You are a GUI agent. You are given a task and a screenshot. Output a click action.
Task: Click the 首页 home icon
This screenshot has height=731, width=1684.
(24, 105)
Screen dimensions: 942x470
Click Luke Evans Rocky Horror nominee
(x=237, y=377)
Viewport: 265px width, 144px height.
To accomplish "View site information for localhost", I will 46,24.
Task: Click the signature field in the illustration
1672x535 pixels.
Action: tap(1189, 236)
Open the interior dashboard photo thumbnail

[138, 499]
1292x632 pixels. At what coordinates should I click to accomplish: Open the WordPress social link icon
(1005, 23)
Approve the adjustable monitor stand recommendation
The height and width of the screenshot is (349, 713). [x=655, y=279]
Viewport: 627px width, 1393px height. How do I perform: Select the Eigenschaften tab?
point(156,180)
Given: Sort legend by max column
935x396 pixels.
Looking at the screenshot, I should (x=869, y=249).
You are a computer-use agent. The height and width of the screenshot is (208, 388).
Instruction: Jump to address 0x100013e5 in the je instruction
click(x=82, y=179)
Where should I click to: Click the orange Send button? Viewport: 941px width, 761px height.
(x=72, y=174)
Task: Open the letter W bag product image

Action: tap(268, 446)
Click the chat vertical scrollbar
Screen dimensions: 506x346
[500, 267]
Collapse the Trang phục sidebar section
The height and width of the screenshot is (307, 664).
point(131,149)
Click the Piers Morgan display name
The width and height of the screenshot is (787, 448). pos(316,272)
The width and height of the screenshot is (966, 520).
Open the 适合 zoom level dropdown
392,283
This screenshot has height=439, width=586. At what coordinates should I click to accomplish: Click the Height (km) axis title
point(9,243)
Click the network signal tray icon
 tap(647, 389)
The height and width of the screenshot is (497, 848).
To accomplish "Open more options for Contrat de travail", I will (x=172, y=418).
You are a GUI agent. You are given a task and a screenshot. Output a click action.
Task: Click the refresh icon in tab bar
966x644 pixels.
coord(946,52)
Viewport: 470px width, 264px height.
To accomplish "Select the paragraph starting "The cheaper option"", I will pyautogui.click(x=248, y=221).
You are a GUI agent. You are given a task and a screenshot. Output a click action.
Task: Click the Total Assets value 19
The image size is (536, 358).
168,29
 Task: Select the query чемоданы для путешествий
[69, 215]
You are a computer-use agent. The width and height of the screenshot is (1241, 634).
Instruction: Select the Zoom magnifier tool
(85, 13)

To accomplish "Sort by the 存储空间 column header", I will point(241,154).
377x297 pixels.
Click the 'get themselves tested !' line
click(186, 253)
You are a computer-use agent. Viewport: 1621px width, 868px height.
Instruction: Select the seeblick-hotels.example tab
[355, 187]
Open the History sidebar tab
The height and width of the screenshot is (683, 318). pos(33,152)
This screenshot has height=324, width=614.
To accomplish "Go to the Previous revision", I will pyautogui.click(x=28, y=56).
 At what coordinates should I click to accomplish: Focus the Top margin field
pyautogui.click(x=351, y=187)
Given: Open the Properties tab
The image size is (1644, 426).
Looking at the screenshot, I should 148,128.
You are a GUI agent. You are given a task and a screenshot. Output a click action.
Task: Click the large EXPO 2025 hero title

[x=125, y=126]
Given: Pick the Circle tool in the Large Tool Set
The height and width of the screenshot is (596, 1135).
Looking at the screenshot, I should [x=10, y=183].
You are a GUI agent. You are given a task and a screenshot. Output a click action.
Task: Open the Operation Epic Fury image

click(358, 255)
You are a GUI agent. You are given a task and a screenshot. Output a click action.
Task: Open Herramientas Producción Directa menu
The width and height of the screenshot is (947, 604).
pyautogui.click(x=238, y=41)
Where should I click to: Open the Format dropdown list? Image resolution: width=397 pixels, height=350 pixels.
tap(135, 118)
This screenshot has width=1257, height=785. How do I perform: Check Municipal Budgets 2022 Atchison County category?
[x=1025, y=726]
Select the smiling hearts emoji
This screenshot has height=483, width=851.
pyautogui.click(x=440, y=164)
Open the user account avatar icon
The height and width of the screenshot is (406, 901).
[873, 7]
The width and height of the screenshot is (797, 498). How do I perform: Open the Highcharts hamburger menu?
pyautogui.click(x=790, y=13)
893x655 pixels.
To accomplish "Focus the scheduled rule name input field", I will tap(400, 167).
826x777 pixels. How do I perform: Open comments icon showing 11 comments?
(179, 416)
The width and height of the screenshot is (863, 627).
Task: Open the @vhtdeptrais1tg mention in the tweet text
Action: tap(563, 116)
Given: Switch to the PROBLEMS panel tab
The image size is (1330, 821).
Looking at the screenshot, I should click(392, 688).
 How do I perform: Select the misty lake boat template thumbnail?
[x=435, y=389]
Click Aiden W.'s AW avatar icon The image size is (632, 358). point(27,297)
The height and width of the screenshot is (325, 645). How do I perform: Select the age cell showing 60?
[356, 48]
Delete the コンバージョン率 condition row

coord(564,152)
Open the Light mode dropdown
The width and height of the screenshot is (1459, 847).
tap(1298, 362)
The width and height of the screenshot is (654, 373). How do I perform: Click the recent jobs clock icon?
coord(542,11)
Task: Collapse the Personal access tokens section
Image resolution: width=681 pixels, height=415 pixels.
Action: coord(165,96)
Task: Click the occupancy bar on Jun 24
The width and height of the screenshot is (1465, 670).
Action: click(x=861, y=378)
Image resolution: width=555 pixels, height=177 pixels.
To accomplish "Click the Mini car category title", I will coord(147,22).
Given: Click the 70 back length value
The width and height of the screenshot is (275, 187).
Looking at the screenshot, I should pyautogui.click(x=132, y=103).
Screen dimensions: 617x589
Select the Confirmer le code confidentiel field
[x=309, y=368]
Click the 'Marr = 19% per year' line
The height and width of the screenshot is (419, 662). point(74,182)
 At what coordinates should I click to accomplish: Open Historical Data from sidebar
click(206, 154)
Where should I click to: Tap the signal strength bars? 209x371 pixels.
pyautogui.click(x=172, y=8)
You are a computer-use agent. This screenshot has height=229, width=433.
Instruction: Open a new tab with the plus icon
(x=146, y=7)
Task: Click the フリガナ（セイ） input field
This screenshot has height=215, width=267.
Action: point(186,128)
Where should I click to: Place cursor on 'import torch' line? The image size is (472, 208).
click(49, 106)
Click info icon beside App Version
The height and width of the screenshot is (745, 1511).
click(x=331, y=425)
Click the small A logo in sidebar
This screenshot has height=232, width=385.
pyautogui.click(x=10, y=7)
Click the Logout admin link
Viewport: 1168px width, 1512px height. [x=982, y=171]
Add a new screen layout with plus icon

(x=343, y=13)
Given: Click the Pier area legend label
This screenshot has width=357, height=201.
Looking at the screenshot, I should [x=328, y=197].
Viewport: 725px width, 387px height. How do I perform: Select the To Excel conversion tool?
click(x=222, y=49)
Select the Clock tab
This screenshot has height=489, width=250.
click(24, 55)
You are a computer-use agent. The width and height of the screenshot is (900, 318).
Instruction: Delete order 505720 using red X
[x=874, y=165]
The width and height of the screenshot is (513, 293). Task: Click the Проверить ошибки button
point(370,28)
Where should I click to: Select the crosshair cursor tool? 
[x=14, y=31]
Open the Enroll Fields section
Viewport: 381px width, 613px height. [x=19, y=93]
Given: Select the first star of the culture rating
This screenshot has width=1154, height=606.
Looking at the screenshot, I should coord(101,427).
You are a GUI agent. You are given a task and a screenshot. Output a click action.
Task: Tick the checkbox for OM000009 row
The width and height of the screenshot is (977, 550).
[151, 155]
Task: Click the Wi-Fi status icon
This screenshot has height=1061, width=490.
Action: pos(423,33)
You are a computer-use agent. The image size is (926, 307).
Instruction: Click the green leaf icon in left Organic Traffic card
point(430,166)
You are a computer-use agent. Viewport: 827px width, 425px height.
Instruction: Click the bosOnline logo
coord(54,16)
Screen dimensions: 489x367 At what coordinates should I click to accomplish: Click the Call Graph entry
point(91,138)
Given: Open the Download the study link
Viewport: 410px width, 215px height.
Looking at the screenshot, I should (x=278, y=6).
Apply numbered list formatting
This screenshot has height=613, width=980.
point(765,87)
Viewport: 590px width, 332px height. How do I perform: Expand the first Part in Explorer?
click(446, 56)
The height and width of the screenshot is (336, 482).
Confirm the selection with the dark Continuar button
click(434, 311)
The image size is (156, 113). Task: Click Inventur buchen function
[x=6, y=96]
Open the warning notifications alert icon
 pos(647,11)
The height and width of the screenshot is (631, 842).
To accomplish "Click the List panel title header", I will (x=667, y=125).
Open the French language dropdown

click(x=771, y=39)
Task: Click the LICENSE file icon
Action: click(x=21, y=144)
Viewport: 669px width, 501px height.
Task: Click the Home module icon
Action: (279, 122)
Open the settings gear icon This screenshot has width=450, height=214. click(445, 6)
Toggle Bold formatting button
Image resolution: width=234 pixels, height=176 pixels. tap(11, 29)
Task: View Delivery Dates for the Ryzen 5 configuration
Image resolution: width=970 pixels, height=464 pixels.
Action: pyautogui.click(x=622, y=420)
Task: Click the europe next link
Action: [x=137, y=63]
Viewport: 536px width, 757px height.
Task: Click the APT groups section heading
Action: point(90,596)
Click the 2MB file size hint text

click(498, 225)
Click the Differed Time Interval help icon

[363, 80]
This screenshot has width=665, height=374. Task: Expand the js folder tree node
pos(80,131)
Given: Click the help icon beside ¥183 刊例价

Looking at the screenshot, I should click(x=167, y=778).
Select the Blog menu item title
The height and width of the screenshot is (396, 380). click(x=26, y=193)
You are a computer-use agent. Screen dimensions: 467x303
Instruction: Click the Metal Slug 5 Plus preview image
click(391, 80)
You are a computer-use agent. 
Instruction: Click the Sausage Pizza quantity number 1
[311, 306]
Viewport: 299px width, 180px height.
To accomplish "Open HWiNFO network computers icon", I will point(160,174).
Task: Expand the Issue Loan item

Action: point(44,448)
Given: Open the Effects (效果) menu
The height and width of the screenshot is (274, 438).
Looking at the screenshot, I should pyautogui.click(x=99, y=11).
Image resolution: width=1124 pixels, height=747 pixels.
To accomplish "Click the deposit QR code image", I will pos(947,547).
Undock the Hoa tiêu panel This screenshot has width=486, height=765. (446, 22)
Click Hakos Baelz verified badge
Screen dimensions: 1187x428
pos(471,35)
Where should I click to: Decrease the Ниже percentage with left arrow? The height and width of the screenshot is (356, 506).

____________

### [YOUR INSTRUCTIONS]
Return a word-for-word copy of the lines above from the one holding "Task: Collapse the" through the one holding "Image resolution: width=555", with both of them included and nothing besides.

### [ANSWER TO THIS EXERCISE]
Task: Collapse the Personal access tokens section
Image resolution: width=681 pixels, height=415 pixels.
Action: coord(165,96)
Task: Click the occupancy bar on Jun 24
The width and height of the screenshot is (1465, 670).
Action: click(x=861, y=378)
Image resolution: width=555 pixels, height=177 pixels.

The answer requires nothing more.